> _Instructions for the task_:
Rewrite the records below with every "Instruction:" swapped for "Goal:", leaving everything else untouched.
"""
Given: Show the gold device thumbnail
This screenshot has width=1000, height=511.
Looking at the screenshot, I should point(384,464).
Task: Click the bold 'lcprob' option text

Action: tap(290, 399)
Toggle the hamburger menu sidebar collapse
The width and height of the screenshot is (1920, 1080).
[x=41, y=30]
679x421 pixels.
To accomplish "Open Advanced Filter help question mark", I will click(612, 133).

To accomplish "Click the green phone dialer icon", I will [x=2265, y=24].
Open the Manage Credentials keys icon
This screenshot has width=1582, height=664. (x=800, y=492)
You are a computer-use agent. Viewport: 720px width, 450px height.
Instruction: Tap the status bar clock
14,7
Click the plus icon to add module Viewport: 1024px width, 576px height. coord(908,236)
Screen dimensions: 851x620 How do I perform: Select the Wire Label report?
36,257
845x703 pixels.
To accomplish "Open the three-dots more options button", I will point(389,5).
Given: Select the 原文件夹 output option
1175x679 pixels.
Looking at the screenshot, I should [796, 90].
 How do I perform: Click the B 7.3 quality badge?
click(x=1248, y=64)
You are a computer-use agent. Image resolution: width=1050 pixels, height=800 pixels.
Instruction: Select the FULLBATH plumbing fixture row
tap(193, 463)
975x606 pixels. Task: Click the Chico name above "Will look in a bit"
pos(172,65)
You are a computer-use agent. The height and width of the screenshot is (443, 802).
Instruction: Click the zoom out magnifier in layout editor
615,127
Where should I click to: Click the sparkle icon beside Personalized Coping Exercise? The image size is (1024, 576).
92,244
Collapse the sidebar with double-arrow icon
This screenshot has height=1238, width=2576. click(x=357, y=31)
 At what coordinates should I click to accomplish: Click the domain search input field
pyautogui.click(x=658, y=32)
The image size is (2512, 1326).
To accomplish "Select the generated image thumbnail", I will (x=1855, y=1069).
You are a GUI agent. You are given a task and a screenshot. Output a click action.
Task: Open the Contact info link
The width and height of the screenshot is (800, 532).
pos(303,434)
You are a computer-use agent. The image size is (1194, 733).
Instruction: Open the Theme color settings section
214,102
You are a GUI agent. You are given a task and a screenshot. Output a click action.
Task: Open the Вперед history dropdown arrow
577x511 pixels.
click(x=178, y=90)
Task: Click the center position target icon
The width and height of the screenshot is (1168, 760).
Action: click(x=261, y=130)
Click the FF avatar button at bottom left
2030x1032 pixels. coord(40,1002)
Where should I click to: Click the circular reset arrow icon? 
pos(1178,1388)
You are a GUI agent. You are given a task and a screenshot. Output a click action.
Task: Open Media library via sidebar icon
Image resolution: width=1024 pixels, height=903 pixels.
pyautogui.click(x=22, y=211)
"""
> _Solution to the exercise_:
Given: Show the gold device thumbnail
This screenshot has width=1000, height=511.
Looking at the screenshot, I should point(384,464).
Task: Click the bold 'lcprob' option text

Action: tap(290, 399)
Toggle the hamburger menu sidebar collapse
The width and height of the screenshot is (1920, 1080).
[x=41, y=30]
679x421 pixels.
To accomplish "Open Advanced Filter help question mark", I will click(612, 133).

To accomplish "Click the green phone dialer icon", I will [x=2265, y=24].
Open the Manage Credentials keys icon
This screenshot has width=1582, height=664. (x=800, y=492)
You are a computer-use agent. Viewport: 720px width, 450px height.
Goal: Tap the status bar clock
14,7
Click the plus icon to add module Viewport: 1024px width, 576px height. coord(908,236)
Screen dimensions: 851x620 How do I perform: Select the Wire Label report?
36,257
845x703 pixels.
To accomplish "Open the three-dots more options button", I will point(389,5).
Given: Select the 原文件夹 output option
1175x679 pixels.
Looking at the screenshot, I should [796, 90].
 How do I perform: Click the B 7.3 quality badge?
click(x=1248, y=64)
You are a computer-use agent. Image resolution: width=1050 pixels, height=800 pixels.
Goal: Select the FULLBATH plumbing fixture row
tap(193, 463)
975x606 pixels. Task: Click the Chico name above "Will look in a bit"
pos(172,65)
You are a computer-use agent. The height and width of the screenshot is (443, 802).
Goal: Click the zoom out magnifier in layout editor
615,127
Where should I click to: Click the sparkle icon beside Personalized Coping Exercise? The image size is (1024, 576).
92,244
Collapse the sidebar with double-arrow icon
This screenshot has height=1238, width=2576. click(x=357, y=31)
 At what coordinates should I click to accomplish: Click the domain search input field
pyautogui.click(x=658, y=32)
The image size is (2512, 1326).
To accomplish "Select the generated image thumbnail", I will (x=1855, y=1069).
You are a GUI agent. You are given a task and a screenshot. Output a click action.
Task: Open the Contact info link
The width and height of the screenshot is (800, 532).
pos(303,434)
You are a computer-use agent. The image size is (1194, 733).
Goal: Open the Theme color settings section
214,102
You are a GUI agent. You are given a task and a screenshot. Output a click action.
Task: Open the Вперед history dropdown arrow
577x511 pixels.
click(x=178, y=90)
Task: Click the center position target icon
The width and height of the screenshot is (1168, 760).
Action: click(x=261, y=130)
Click the FF avatar button at bottom left
2030x1032 pixels. coord(40,1002)
Where should I click to: Click the circular reset arrow icon? 
pos(1178,1388)
You are a GUI agent. You are given a task and a screenshot. Output a click action.
Task: Open Media library via sidebar icon
Image resolution: width=1024 pixels, height=903 pixels.
pyautogui.click(x=22, y=211)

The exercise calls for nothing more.